Presso Casa Mehari a Quarto commemorazione di Giancarlo Siani

Iniziativa a cura dell’ISIS Rita Levi Montalcini di Quarto e casa Mehari nel 38° anniversario della morte - di Ennio S. Varchetta

Il 26 settembre u.s. si è svolto un significativo convegno per commemorare la figura di Giancarlo Siani a 38 anni dalla sua tragica morte.
Presso Casa Mehari, immobile confiscato alla criminalità organizzata e assegnato dal Comune di Quarto ad un gruppo di associazioni del territorio, c’è stata una mattinata di sensibilizzazione culturale e di legalità con ospiti esterni e alcune classi del Liceo Rita Levi Montalcini di Via Vaiani.

I relatori: il Sindaco Antonio Sabino, l’assessore alla legalità Raffaella De Vivo, il responsabile dell’associazione Artemide, Arturo Delogu e lo scrittore-giornalista Gildo De Stefano amico di gioventù di Giancarlo Siani che attraverso il suo libro “Lettere ad un amico ammazzato” traccia un excursus del giovane Giancarlo, sottolineandone le pregevoli e non comuni qualità.

Gli studenti sono stati accompagnati dai docenti: Rachele Baiano, Debora D’Alessandro, Paola Sorrentino, Ennio Silvano Varchetta, Grazia Varriale della commissione Legalità e bullismo.
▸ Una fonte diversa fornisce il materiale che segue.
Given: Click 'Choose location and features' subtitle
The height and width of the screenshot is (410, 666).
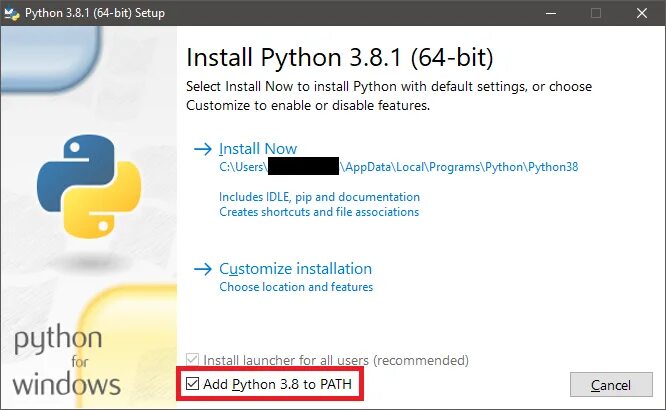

Al termine degli interventi c’è stata la proiezione in sala del film “Fortapásc” interpretato da Libero De Rienzo, Valentina Lodovini, Ennio Fantastichini, Massimiliano Gallo con la regia di Marco Risi. L’incontro rientra nelle attività di Educazione alla Legalità pianificate dall’Istituto.

Giancarlo Siani raccontava la vita di Torre Annunziata suscitando nel lettore sempre spunti di riflessione. Con la sua Citroën Mehari, girava tra la gente: nei bar del paese, nei mercati, nelle piazze. Mai fermo, mai passivo. Curioso, ascoltava e domandava, cercava in ogni modo di percepire ciò che si nascondeva dietro gli eventi, per poi raccontarli nei suoi articoli e le inchieste che conduceva spesso da solo. Coinvolgeva i lettori trasmettendo la verità, in un contesto per nulla facile e soprattutto omertoso.

Si vivevano gli anni difficili del post terremoto dell’Irpinia del 1980, quando cascate di soldi per la ricostruzione, piovevano sulle amministrazioni. La camorra, attraverso una classe politica non sempre onesta, era pronta a mettere le mani su quella fortuna, nata da una delle più grandi sciagure del Sud Italia.

Siani
denunciava quotidianamente l’illegalità degli appalti, le lotte tra clan nella divisione del territorio, ma soprattutto la pericolosa concussione tra politica e camorra, dove le regole erano dettate dalle organizzazioni criminali che spadroneggiavano liberamente sul territorio. Per questo fu ucciso. Fu ucciso perché era fuori da questi schemi, un personaggio scomodo che col tempo rischiava di diventare esempio per chi viveva nella sofferenza piegato alle ingiustizie.
Il suo ricordo riecheggia nelle numerose scuole che ora hanno il suo nome, nelle piazze a lui intitolate, nei premi letterari, nel bellissimo film Fortapàsc di Marco Risi, che ne ripercorre gli ultimi mesi di vita e in queste iniziative: ma ciò non basta.
Forse mai come oggi c’è bisogno del suo ricordo per ritrovare noi stessi, in una società non solo in crisi economica, ma soprattutto di valori e di idee. C’è bisogno anche del suo esempio per ricominciare a raccontare nel modo giusto i tempi che viviamo, a condannare senza remissività la corruzione a tutti i livelli, per trasmettere ai giovani la legalità e i valori. C’è bisogno del suo ingenuo coraggio per guardare a tutte le mafie con disprezzo ed indignazione.
Siani non era un eroe, probabilmente non sarà stato mai cosciente della grandezza umana delle sue azioni. E’ diventato semplicemente ciò che era, un’anticonformista in una terra martoriata dalla camorra, che non ha ignorato e sacrificato la propria libera espressione, che non si è adeguato al comportamento e alle idee di una popolazione spesso rassegnata.
E il titolo del film Fortapàsc è un termine volutamente storpiato che evoca il Fort Apache della tradizione western rendendo il senso dell’assedio alla città da parte della malavita.

E allora è giusto commemorare, ma facciamo in modo di sottolineare a noi stessi e soprattutto ai giovani che l’importanza della legalità, a tutti i livelli, è legata alla nostra vita di cittadini consapevoli e la sua concreta applicazione ci rende liberi ed assolutamente migliori.